Post-Pandemic Social Determination of Healthcare Workers’ Health: Lessons and Challenges in Ecuador

Date

Journal Title

Journal ISSN

Volume Title

Publisher

Abstract

Background: The historical and structural dynamics that connect labor and health are examined from a critical perspective based on Latin American critical epidemiology. Critical epidemiology overcomes the restrictive notion of classical epidemiology that focuses on the health-disease phenomenon from “risk factors”, focusing on the influence of economic, social, and cultural models on workers' health. Objective: Examine the social determination of health in the healthcare community, considering working conditions and their effects during and after the SARS-CoV-2 pandemic in Ecuador.

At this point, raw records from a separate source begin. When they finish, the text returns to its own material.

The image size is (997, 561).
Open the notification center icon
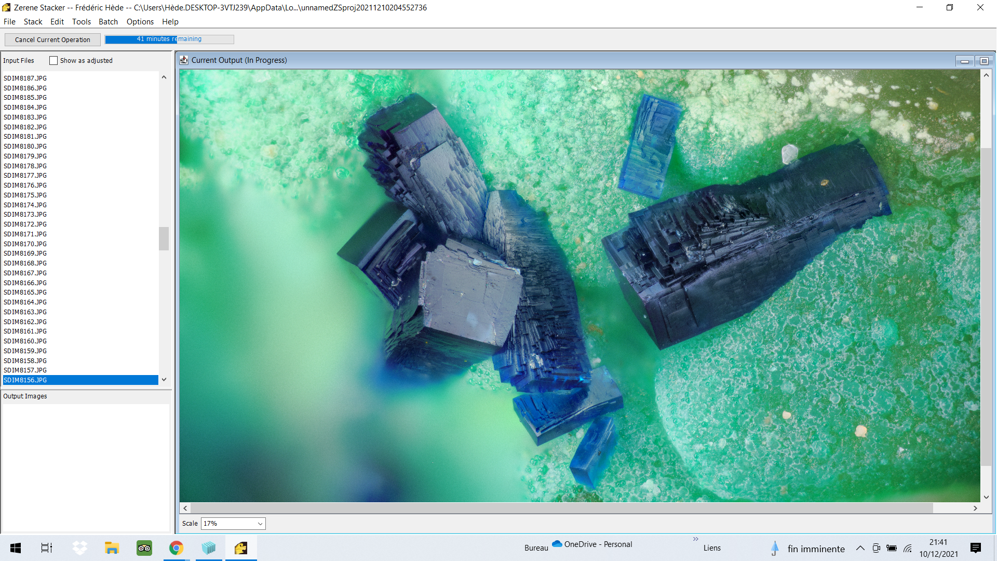[x=976, y=548]
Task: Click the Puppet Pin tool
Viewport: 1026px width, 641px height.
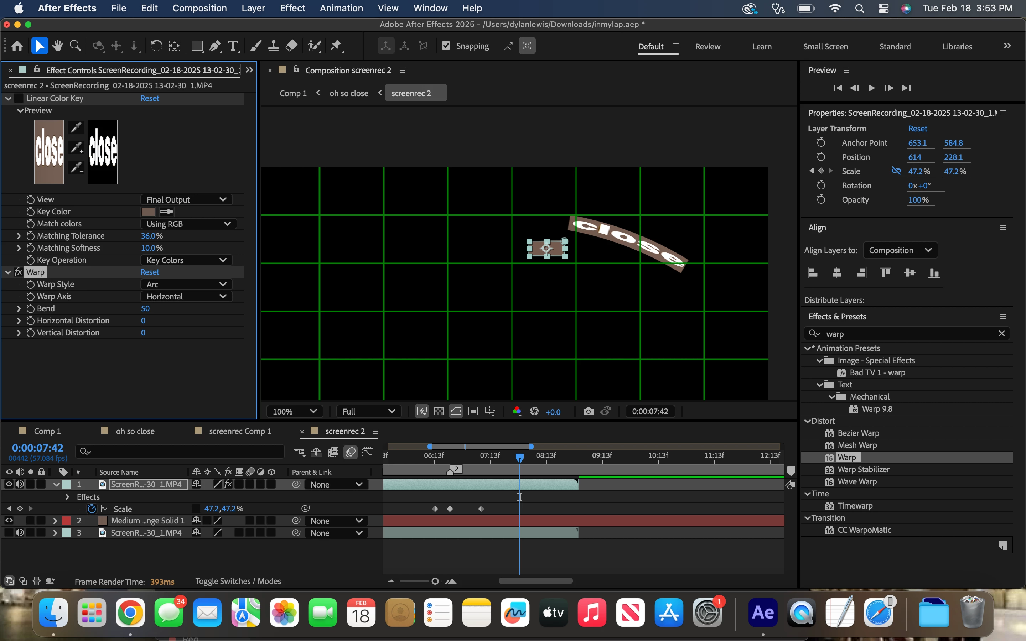Action: [336, 46]
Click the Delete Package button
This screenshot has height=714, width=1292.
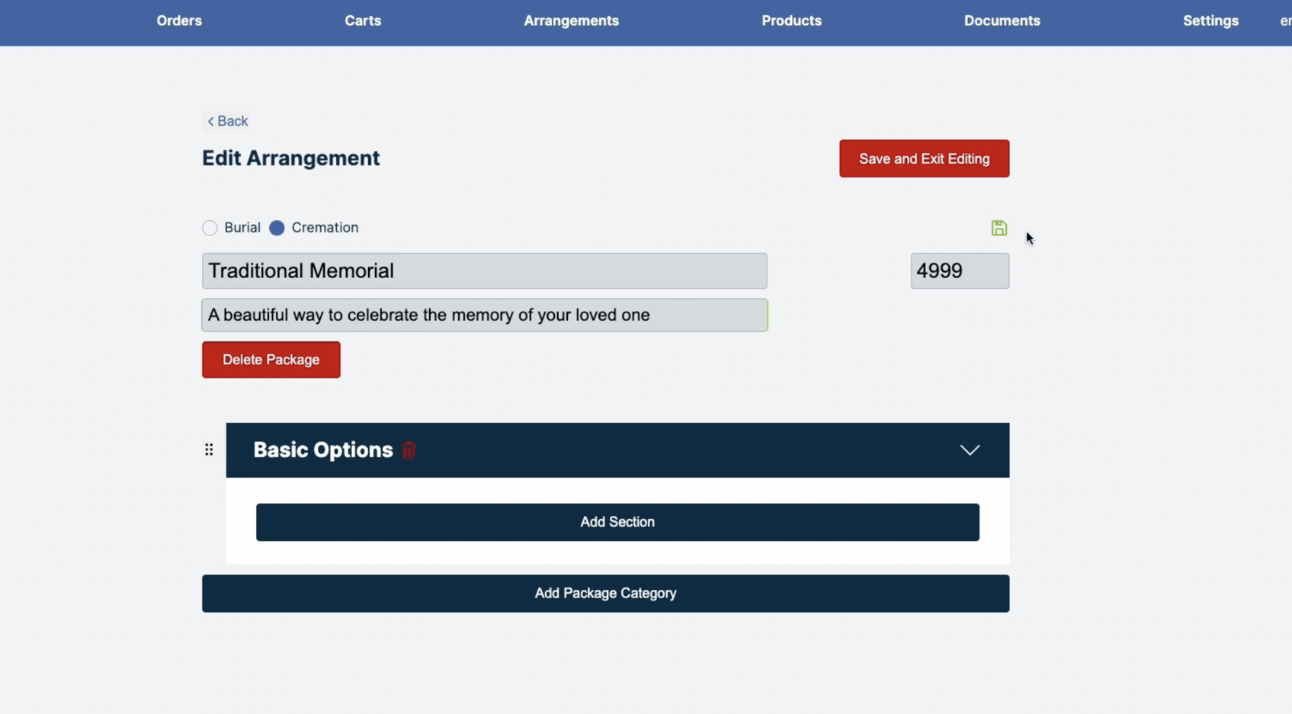[271, 359]

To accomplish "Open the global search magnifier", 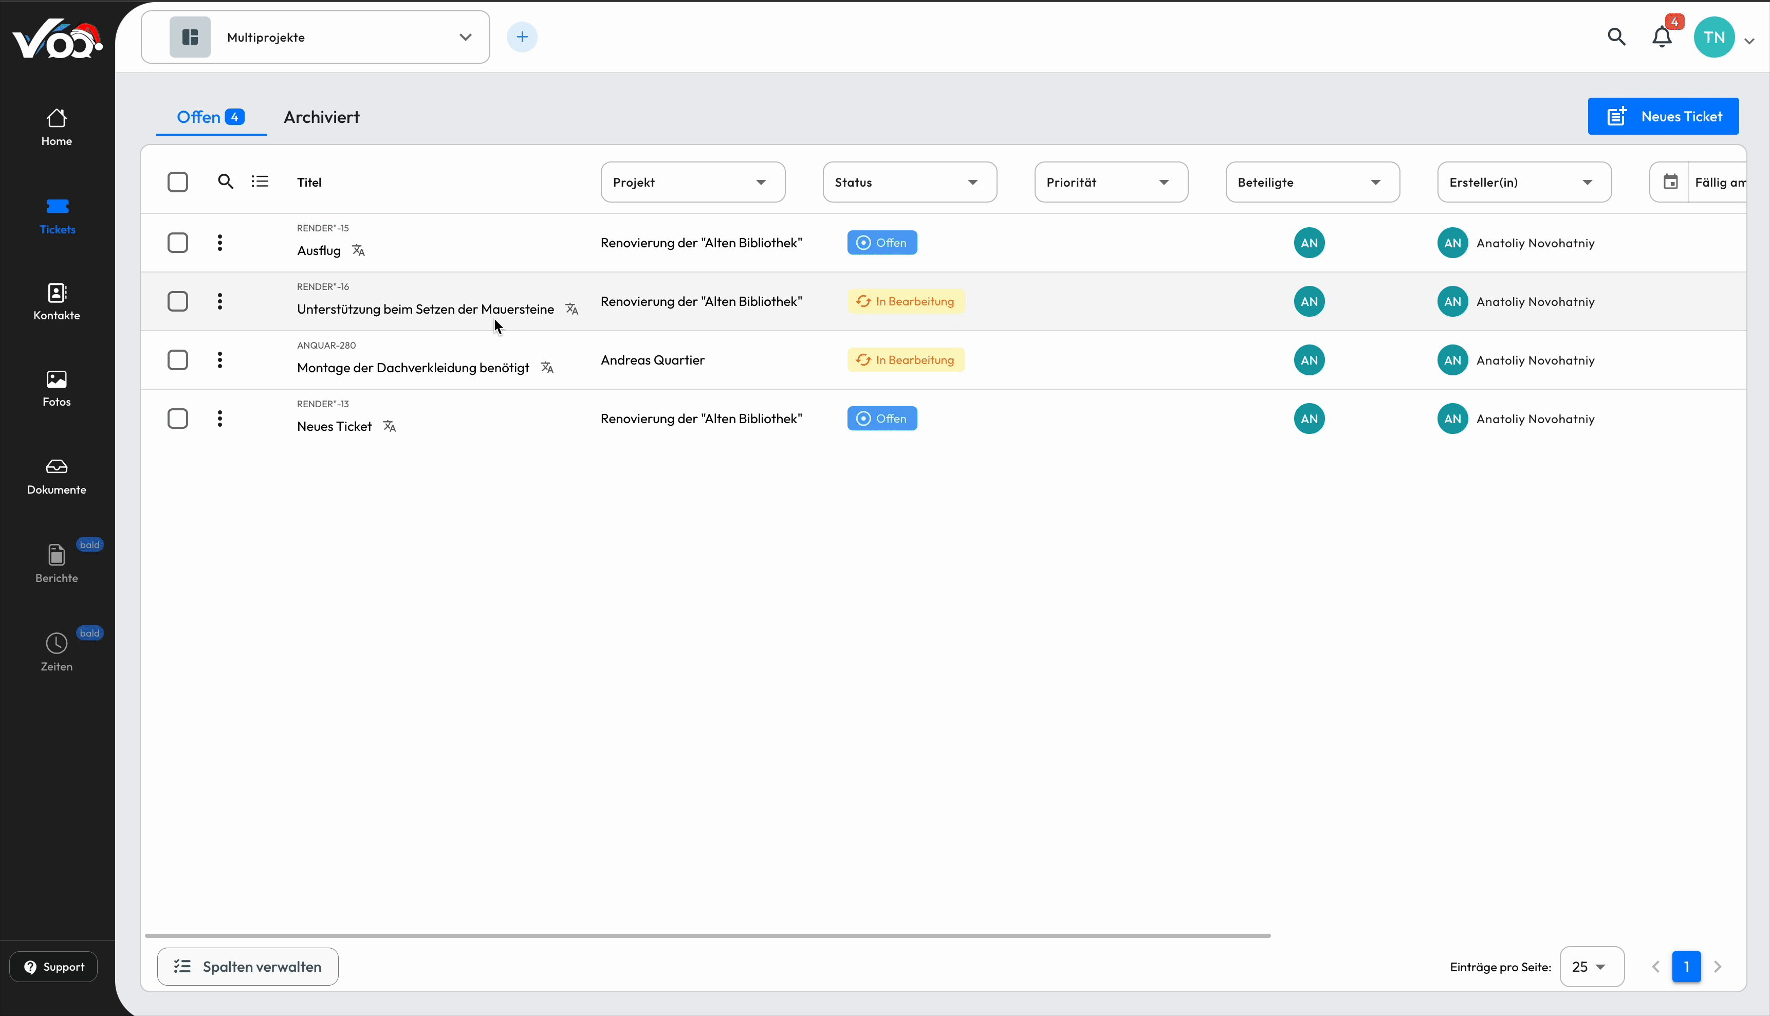I will pos(1617,36).
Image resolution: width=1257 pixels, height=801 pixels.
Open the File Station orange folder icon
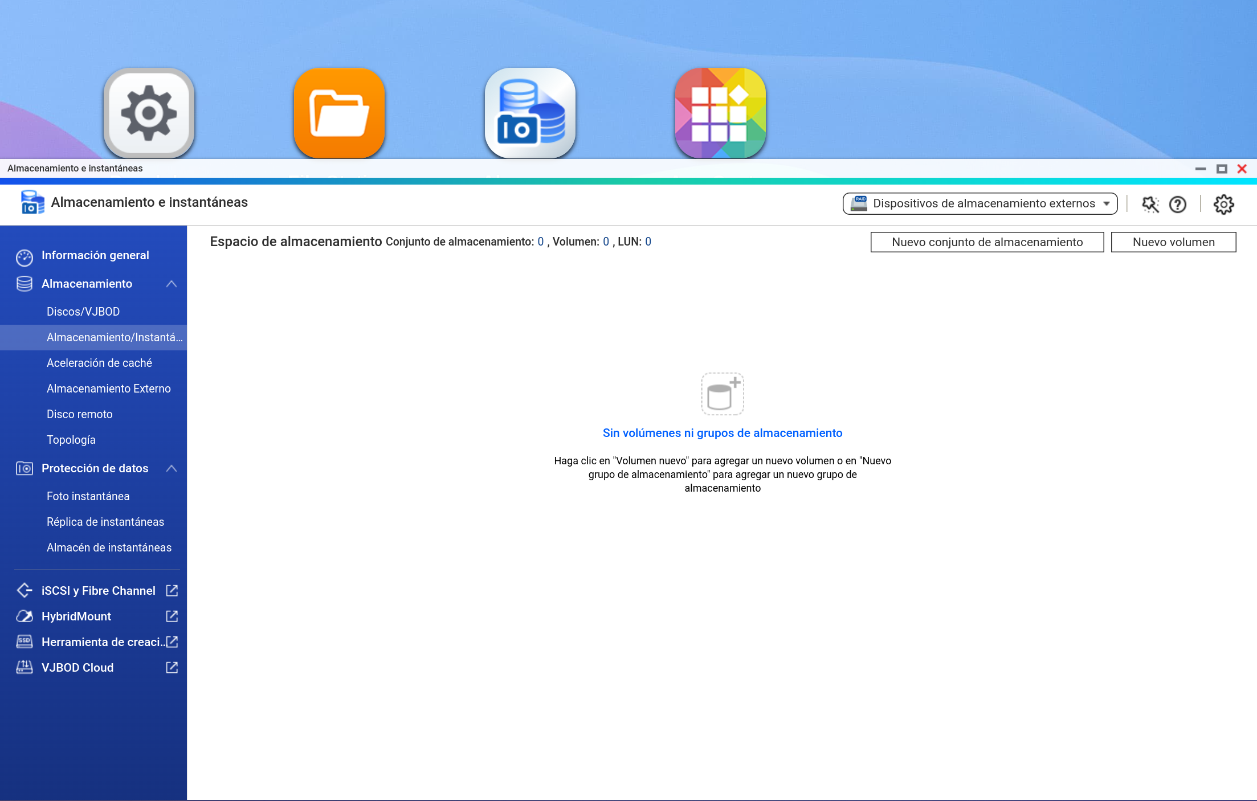[x=339, y=113]
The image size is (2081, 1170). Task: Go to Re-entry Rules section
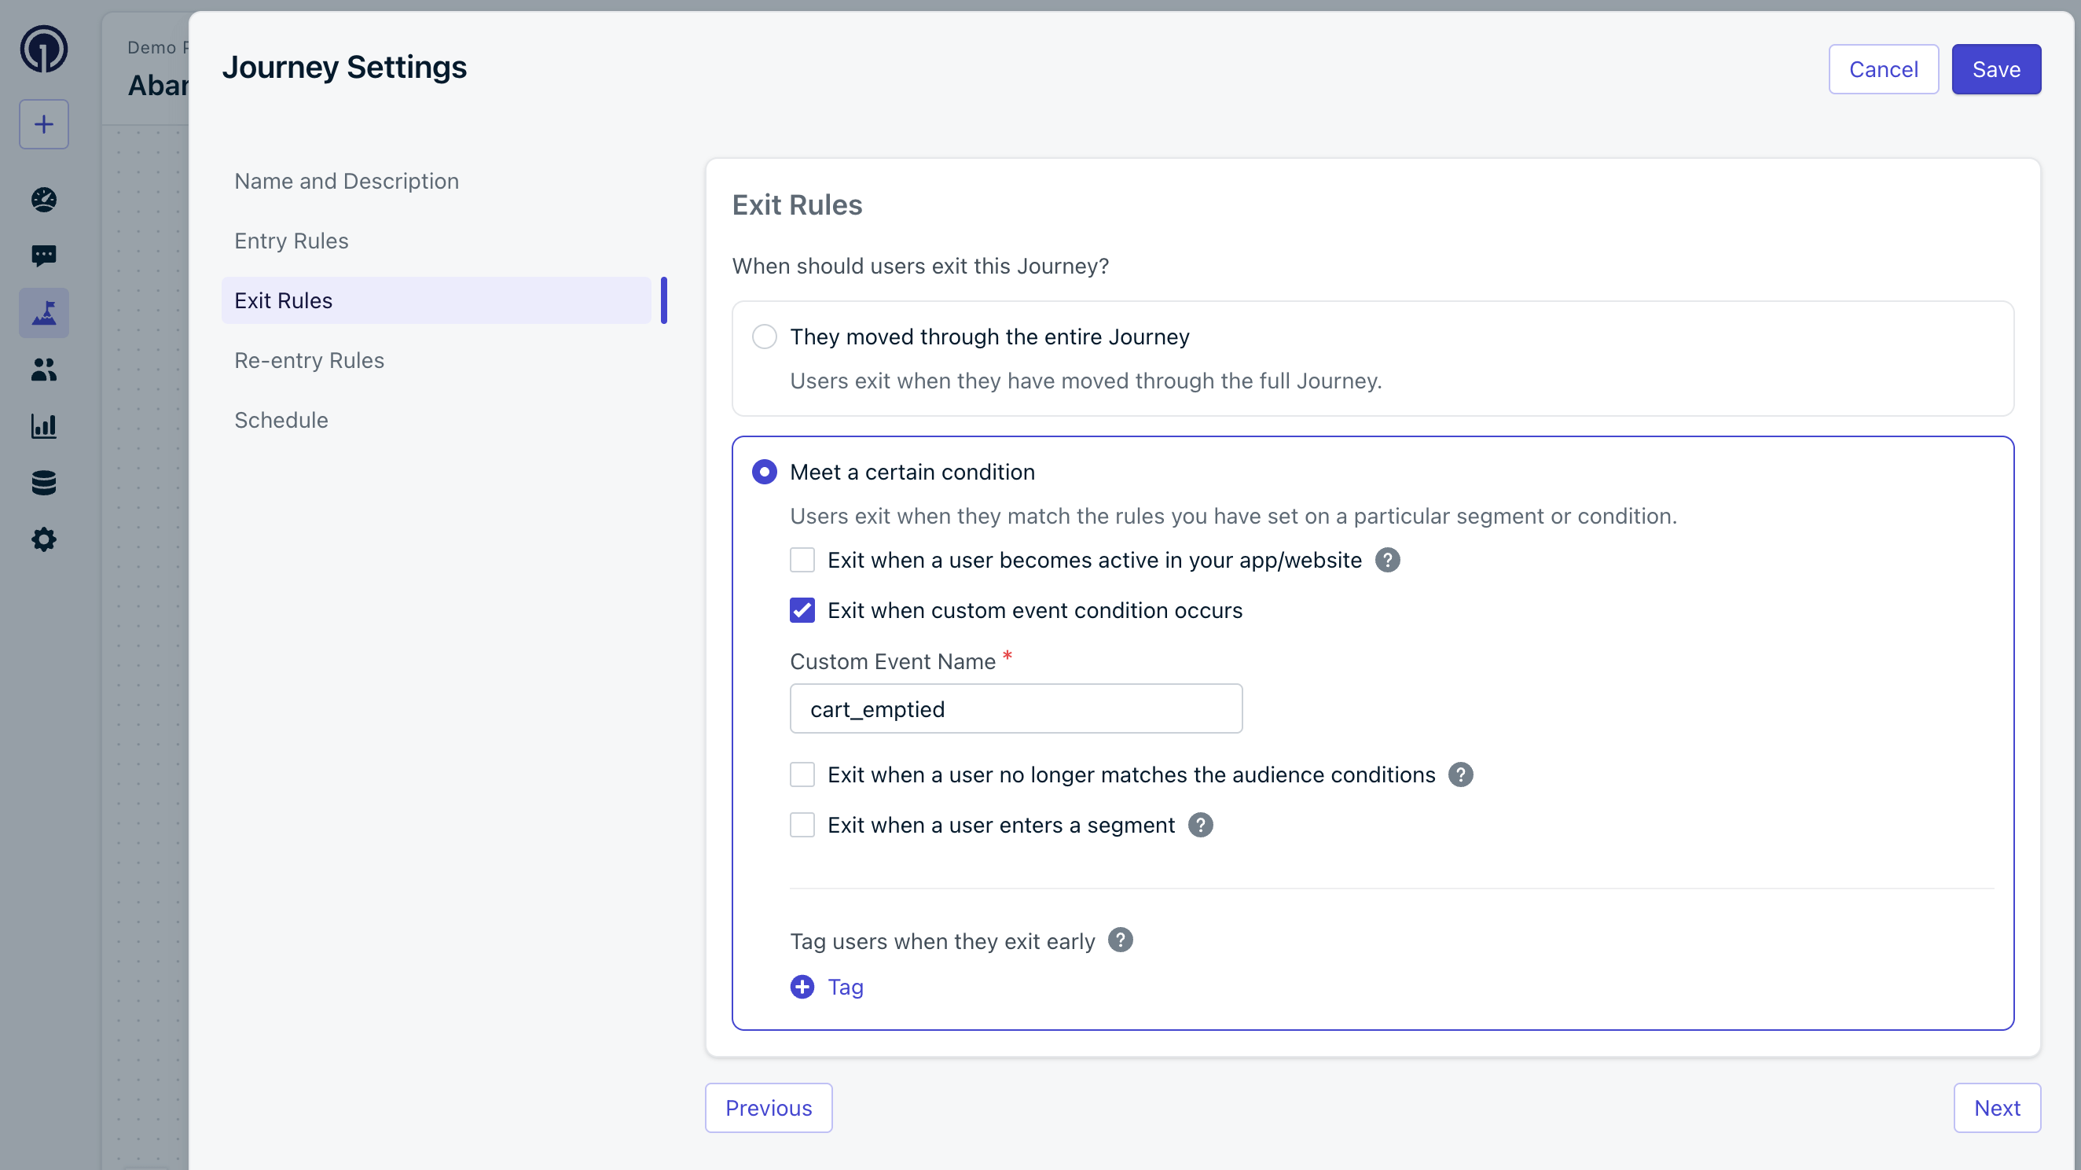point(309,360)
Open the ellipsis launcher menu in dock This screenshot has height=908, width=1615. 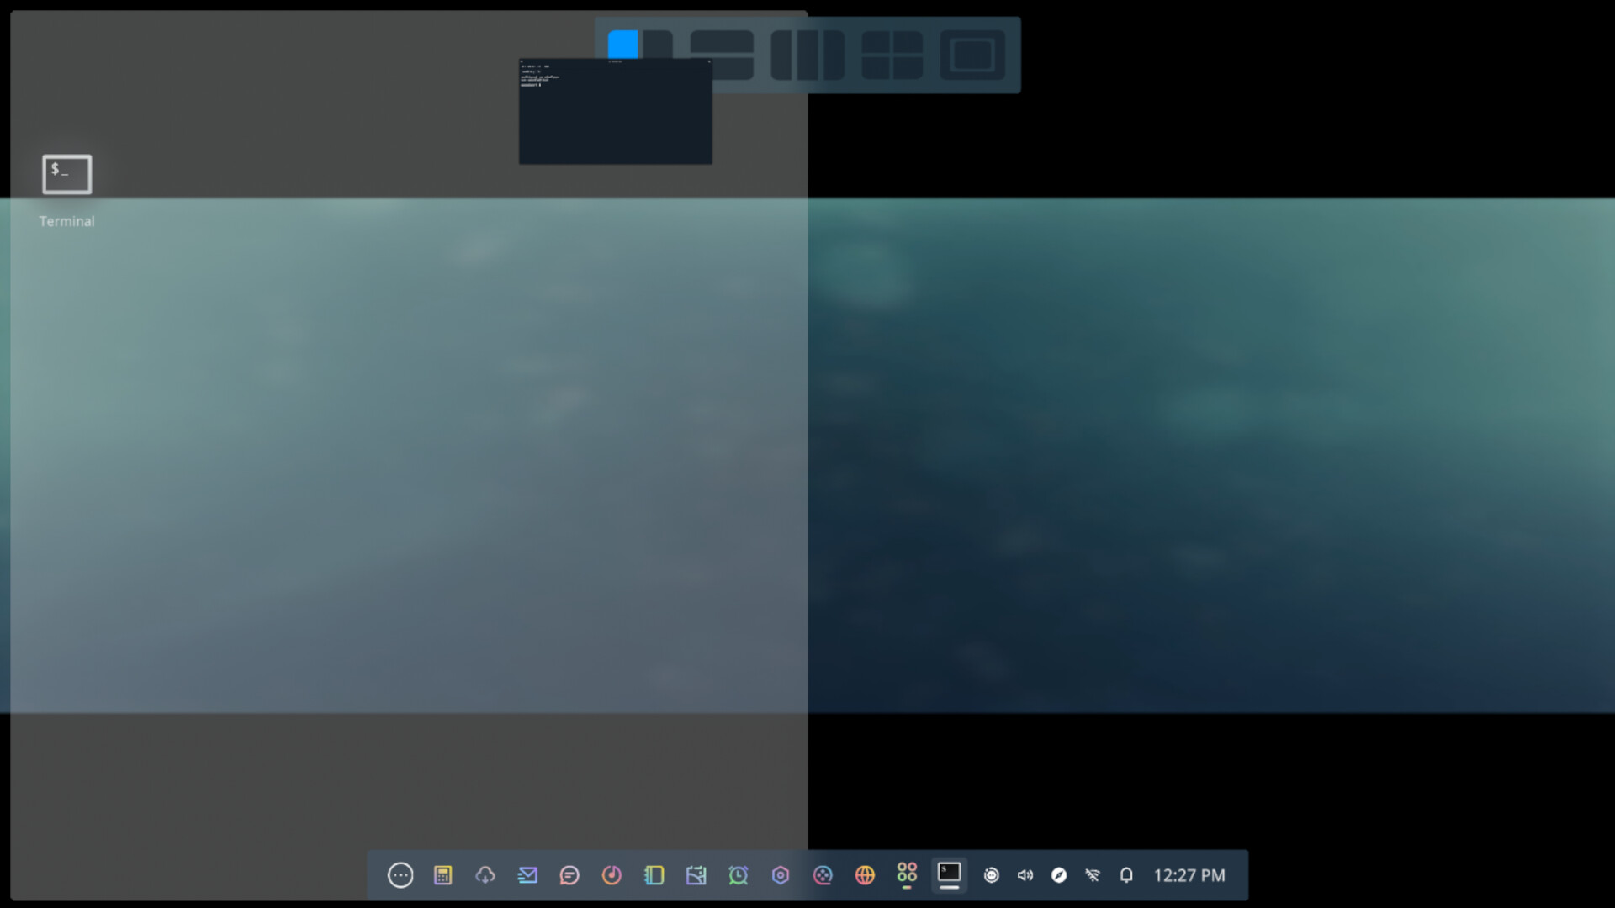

Methods: A cross-sectional study from April 2020 to December 2021 that includes data from 2398 healthcare workers at Carlos Andrade Marín Hospital in Quito, Ecuador, tested for the COVID-19 virus. Results: The social determinants of health in the healthcare collective were examined in this research along with their link to working conditions at a public hospital in Ecuador following the COVID-19 pandemic. We found that women made up 73% of the healthcare workforce. COVID-19 infected 50% of the hospital's medical personnel during the study period, and 20% acquired the virus again. The most frequently affected direct exposure groups were nursing assistants (55%) and nurses (61%). Discussion: The link between work and health in an all-encompassing interpretative framework was reconsidered, considering historical processes about the standard lifestyle forced on employees (labor, consumption, gender, cultural relations, social supports, and organizational settings). Conclusion: This study challenges the dominant and reductionist paradigm of exposure and risk factors operating independently and examines how workers' health is affected by harmful influences and deterioration in a dialectical process across general, specific, and individual dimensions.